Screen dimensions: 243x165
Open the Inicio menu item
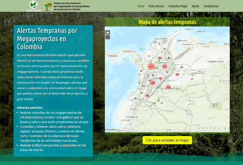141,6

---

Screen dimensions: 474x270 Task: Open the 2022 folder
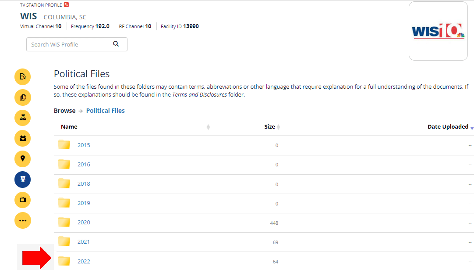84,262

--

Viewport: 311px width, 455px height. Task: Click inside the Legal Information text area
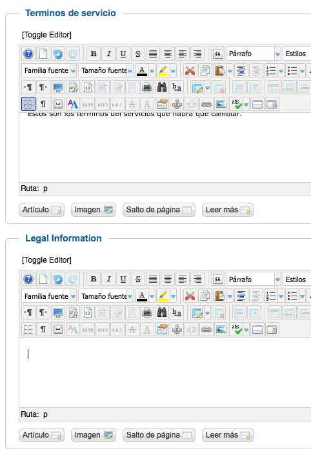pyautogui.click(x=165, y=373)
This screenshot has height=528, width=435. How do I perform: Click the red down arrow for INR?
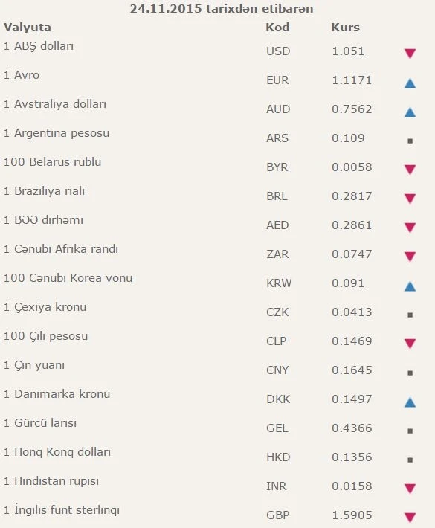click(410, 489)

**The task**
Please echo the lines from the one containing "This screenshot has" through the one containing "click(410, 489)", leaving the pictures out of your answer.

**Result of this task**
This screenshot has height=528, width=435. How do I perform: Click the red down arrow for INR?
click(410, 489)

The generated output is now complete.